> _文档节选_
=====

编写解决方案，筛选出过去一年中订单总量少于 10 本的书籍，并且不考虑上架距今销售不满一个月的书籍。假设今天是 2019-06-23 。
返回结果表无顺序要求。

数据准备

Create table If Not Exists Books (book_id int, name varchar(50), available_from date)
Create table If Not Exists Orders (order_id int, book_id int, quantity int, dispatch_date date)
Truncate table Books
insert into Books (book_id, name, available_from) values ('1', 'Kalila And Demna', '2010-01-01')
insert into Books (book_id, name, available_from) values ('2', '28 Letters', '2012-05-12')
insert into Books (book_id, name, available_from) values ('3', 'The Hobbit', '2019-06-10')
insert into Books (book_id, name, available_from) values ('4', '13 Reasons Why', '2019-06-01')
insert into Books (book_id, name, available_from) values ('5', 'The Hunger Games', '2008-09-21')
Truncate table Orders
insert into Orders (order_id, book_id, quantity, dispatch_date) values ('1', '1', '2', '2018-07-26')
insert into Orders (order_id, book_id, quantity, dispatch_date) values ('2', '1', '1', '2018-11-05')
insert into Orders (order_id, book_id, quantity, dispatch_date) values ('3', '3', '8', '2019-06-11')
insert into Orders (order_id, book_id, quantity, dispatch_date) values ('4', '4', '6', '2019-06-05')
insert into Orders (order_id, book_id, quantity, dispatch_date) values ('5', '4', '5', '2019-06-20')
insert into Orders (order_id, book_id, quantity, dispatch_date) values ('6', '5', '9', '2009-02-02')
insert into Orders (order_id, book_id, quantity, dispatch_date) values ('7', '5', '8', '2010-04-13')

代码实现

with b as (select * from books where available_from <'2019-05-23')
, o as (select * from orders where dispatch_date > '2018-06-23')
,su as (select b.book_id,name,sum(ifnull(quantity,0))suu from  b left join o on o.book_id=b.book_id
group by  b.book_id,name)
select  book_id,name from su where suu<10;

1107. 每日新用户统计

需求：

编写解决方案，找出从今天起最多 90 天内，每个日期该日期首次登录的用户数。假设今天是 2019-06-30 。

以 任意顺序 返回结果表

数据准备：

Create table If Not Exists Traffic (user_id int, activity ENUM('login', 'logout', 'jobs', 'groups', 'homepage'), activity_date date)
Truncate table Traffic
insert into Traffic (user_id, activity, activity_date) values ('1', 'login', '2019-05-01')
insert into Traffic (user_id, activity, activity_date) values ('1', 'homepage', '2019-05-01')
insert into Traffic (user_id, activity, activity_date) values ('1', 'logout', '2019-05-01')

=====

> _摘录条目_

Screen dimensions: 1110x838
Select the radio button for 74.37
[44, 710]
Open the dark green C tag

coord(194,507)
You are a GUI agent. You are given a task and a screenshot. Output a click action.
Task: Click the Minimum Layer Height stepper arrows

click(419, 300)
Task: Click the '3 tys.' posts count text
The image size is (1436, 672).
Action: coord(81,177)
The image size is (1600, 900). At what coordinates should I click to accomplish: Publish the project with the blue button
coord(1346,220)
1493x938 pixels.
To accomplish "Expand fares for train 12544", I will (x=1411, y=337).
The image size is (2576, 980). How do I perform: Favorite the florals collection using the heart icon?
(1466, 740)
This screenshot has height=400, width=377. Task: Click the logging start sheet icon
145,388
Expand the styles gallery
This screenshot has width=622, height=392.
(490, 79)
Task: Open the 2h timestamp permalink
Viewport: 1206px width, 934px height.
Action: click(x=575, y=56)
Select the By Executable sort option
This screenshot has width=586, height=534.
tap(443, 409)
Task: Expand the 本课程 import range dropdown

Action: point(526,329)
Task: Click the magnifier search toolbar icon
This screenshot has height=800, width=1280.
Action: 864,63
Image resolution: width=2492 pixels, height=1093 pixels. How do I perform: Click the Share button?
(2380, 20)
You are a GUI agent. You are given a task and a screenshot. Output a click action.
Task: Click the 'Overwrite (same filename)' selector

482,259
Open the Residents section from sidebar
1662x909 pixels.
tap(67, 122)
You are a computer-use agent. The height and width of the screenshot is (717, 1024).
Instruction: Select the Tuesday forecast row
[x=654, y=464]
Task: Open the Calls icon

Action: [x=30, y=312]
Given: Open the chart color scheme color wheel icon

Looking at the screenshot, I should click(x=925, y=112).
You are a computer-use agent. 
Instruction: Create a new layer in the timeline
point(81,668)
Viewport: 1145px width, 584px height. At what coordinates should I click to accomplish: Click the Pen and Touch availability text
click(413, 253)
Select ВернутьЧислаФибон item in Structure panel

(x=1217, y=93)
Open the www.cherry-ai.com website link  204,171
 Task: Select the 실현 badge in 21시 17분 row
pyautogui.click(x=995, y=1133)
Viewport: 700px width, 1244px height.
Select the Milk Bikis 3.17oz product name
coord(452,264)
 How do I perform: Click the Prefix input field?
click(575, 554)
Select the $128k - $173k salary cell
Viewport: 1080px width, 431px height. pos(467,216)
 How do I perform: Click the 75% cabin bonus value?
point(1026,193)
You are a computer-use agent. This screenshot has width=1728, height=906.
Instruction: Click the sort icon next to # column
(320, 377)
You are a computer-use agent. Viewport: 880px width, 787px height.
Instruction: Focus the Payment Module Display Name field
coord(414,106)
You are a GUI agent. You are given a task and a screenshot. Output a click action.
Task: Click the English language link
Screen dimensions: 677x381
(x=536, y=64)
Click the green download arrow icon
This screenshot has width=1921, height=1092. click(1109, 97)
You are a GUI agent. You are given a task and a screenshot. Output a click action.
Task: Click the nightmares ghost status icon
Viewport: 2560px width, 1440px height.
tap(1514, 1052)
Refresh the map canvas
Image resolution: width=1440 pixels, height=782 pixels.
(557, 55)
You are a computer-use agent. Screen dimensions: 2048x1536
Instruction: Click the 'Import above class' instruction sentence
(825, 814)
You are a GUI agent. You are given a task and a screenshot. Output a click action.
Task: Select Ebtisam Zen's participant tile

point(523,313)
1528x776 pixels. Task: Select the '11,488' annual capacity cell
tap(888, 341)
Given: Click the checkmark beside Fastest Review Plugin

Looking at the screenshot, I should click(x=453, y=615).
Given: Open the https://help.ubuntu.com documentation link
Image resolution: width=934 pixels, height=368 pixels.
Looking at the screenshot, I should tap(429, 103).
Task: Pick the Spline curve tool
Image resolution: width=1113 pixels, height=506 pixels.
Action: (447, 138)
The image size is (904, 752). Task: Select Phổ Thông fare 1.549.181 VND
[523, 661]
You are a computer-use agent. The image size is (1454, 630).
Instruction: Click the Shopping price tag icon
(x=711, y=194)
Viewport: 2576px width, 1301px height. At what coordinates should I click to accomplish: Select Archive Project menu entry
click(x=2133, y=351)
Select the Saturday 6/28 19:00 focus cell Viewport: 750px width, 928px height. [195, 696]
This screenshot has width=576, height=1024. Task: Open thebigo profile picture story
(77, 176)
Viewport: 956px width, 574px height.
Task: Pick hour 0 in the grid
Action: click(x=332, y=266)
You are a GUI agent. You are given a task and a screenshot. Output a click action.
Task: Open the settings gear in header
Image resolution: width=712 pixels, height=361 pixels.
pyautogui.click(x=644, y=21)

=====

> _作业要求_
A) 根据文档节选回答：
(i) 筛选书籍订单那道题假设今天是哪一天？
(ii) 书名为 The Hobbit 的书，available_from 填的是哪个日期？
(iii) “每日新用户统计”那道题假设今天是哪一天？
B) 把文档节选里从“Create table If Not Exists Orders”一直到“('2', '1', '1', '2018-11-05')”的全部文字原样抄下来。
这些条目是另外的材料，跟文档节选没有关系。

> _练习答案_
A)
(i) 2019-06-23
(ii) 2019-06-10
(iii) 2019-06-30

B)
Create table If Not Exists Orders (order_id int, book_id int, quantity int, dispatch_date date)
Truncate table Books
insert into Books (book_id, name, available_from) values ('1', 'Kalila And Demna', '2010-01-01')
insert into Books (book_id, name, available_from) values ('2', '28 Letters', '2012-05-12')
insert into Books (book_id, name, available_from) values ('3', 'The Hobbit', '2019-06-10')
insert into Books (book_id, name, available_from) values ('4', '13 Reasons Why', '2019-06-01')
insert into Books (book_id, name, available_from) values ('5', 'The Hunger Games', '2008-09-21')
Truncate table Orders
insert into Orders (order_id, book_id, quantity, dispatch_date) values ('1', '1', '2', '2018-07-26')
insert into Orders (order_id, book_id, quantity, dispatch_date) values ('2', '1', '1', '2018-11-05')